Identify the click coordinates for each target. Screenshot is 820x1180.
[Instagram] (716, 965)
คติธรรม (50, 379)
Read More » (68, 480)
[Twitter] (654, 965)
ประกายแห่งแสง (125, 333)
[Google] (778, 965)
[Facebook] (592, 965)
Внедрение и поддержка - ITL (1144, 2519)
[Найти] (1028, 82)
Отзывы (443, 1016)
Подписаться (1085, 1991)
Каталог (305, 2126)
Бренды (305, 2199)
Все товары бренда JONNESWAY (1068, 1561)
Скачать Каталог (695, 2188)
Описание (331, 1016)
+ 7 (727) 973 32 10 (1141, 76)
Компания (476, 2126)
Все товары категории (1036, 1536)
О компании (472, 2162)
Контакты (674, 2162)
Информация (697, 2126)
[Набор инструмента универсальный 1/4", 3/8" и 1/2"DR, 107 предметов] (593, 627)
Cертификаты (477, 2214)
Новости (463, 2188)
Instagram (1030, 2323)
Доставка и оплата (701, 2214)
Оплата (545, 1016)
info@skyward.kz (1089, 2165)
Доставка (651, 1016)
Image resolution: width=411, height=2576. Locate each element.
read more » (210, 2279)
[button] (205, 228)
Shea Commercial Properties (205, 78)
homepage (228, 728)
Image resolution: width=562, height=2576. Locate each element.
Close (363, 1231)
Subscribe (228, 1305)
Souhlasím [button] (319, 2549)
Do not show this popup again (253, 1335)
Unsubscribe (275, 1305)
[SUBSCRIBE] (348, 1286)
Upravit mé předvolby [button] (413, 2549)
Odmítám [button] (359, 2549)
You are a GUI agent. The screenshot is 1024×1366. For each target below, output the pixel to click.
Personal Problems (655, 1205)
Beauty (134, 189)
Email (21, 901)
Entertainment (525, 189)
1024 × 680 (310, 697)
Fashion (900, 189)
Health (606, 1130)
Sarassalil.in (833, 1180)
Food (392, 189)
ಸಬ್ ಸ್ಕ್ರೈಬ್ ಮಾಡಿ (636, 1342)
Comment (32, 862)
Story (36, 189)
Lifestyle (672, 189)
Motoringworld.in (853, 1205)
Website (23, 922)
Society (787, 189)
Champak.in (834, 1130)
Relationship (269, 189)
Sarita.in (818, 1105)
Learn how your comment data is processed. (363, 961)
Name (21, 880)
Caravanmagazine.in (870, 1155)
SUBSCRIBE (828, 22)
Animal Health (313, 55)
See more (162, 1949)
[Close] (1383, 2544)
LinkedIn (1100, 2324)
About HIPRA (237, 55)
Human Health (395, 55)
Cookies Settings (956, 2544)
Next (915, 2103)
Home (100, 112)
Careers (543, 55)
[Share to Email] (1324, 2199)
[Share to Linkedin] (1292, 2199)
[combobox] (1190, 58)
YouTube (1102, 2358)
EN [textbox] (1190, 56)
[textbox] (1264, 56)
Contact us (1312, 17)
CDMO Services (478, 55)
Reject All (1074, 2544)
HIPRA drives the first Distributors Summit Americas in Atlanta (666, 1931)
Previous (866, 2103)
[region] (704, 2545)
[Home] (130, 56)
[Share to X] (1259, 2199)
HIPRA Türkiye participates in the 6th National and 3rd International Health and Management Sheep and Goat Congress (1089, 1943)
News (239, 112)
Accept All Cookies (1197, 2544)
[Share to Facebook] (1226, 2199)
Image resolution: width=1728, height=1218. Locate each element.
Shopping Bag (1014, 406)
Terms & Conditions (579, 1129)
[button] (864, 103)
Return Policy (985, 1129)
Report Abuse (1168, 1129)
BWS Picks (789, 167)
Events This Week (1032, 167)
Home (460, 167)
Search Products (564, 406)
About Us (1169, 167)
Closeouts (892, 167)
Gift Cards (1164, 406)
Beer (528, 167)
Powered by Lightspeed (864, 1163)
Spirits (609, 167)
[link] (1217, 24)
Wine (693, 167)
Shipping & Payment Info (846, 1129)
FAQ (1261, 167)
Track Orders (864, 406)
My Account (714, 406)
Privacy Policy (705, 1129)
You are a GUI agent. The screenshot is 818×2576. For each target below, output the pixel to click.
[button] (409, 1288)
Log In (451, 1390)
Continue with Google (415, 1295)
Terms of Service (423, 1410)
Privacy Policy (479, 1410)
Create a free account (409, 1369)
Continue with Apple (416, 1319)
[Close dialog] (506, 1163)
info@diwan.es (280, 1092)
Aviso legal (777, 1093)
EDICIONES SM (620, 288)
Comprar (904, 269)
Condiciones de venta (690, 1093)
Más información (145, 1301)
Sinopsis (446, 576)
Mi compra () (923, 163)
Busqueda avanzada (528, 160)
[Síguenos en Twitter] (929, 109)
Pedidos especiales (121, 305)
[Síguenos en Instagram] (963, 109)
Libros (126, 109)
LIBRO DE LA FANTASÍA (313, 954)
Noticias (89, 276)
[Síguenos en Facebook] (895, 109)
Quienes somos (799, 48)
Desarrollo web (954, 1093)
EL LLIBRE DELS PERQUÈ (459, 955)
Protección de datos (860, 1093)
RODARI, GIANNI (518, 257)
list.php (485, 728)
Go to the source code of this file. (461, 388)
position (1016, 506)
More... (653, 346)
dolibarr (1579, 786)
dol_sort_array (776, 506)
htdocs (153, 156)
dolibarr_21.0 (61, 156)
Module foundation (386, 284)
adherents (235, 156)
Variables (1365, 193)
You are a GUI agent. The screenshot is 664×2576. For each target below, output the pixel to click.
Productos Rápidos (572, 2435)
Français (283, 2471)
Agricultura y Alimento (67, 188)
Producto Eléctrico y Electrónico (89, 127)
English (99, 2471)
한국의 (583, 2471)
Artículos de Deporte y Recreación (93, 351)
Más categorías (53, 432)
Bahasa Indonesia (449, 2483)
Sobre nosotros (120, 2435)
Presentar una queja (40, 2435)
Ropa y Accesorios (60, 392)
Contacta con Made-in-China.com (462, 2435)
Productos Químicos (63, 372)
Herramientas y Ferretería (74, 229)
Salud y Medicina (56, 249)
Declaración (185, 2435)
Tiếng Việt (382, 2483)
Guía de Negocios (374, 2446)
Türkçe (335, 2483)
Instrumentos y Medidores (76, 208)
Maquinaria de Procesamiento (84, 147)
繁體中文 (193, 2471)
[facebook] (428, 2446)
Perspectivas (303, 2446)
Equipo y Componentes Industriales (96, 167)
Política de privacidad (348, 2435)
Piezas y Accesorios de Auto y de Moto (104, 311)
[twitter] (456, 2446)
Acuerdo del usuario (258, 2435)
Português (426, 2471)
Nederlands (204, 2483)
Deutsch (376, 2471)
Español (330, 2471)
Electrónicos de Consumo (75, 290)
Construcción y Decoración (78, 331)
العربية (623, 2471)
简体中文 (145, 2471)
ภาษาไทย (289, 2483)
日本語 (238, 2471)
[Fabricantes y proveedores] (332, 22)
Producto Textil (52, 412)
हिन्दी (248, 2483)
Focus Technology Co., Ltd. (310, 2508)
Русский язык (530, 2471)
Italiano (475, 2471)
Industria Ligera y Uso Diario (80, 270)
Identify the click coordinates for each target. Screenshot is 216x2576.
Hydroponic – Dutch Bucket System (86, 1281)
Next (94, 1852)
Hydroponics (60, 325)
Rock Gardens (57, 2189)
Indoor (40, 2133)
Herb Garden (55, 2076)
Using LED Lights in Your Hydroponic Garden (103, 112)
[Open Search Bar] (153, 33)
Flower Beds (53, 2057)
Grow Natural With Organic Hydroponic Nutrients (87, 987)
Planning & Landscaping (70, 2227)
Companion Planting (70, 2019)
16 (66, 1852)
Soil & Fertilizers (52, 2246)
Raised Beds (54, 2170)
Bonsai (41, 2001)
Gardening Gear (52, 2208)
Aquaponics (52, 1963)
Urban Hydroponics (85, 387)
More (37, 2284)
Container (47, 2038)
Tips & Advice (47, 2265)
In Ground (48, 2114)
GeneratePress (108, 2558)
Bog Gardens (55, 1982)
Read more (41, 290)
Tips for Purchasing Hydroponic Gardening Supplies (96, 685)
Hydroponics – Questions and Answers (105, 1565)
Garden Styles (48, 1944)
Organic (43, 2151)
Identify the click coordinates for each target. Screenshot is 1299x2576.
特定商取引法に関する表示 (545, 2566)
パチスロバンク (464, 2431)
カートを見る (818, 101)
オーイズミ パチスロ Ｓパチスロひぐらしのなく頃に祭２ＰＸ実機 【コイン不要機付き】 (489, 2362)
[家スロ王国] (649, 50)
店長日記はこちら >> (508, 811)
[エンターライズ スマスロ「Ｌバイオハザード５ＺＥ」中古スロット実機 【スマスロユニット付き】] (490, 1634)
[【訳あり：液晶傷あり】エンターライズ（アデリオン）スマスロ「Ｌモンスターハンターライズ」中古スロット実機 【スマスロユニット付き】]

^^^^^^^^^^^^^^^^

Your instructions → Output only an exact transcription of the lines above from the one with "Скачать Каталог (695, 2188)" up to and including the one with "Health (606, 1130)".

Answer section →
Скачать Каталог (695, 2188)
Описание (331, 1016)
+ 7 (727) 973 32 10 (1141, 76)
Компания (476, 2126)
Все товары категории (1036, 1536)
О компании (472, 2162)
Контакты (674, 2162)
Информация (697, 2126)
[Набор инструмента универсальный 1/4", 3/8" и 1/2"DR, 107 предметов] (593, 627)
Cертификаты (477, 2214)
Новости (463, 2188)
Instagram (1030, 2323)
Доставка и оплата (701, 2214)
Оплата (545, 1016)
info@skyward.kz (1089, 2165)
Доставка (651, 1016)
Image resolution: width=411, height=2576. Locate each element.
read more » (210, 2279)
[button] (205, 228)
Shea Commercial Properties (205, 78)
homepage (228, 728)
Image resolution: width=562, height=2576. Locate each element.
Close (363, 1231)
Subscribe (228, 1305)
Souhlasím [button] (319, 2549)
Do not show this popup again (253, 1335)
Unsubscribe (275, 1305)
[SUBSCRIBE] (348, 1286)
Upravit mé předvolby [button] (413, 2549)
Odmítám [button] (359, 2549)
You are a GUI agent. The screenshot is 1024×1366. For each target below, output the pixel to click.
Personal Problems (655, 1205)
Beauty (134, 189)
Email (21, 901)
Entertainment (525, 189)
1024 × 680 (310, 697)
Fashion (900, 189)
Health (606, 1130)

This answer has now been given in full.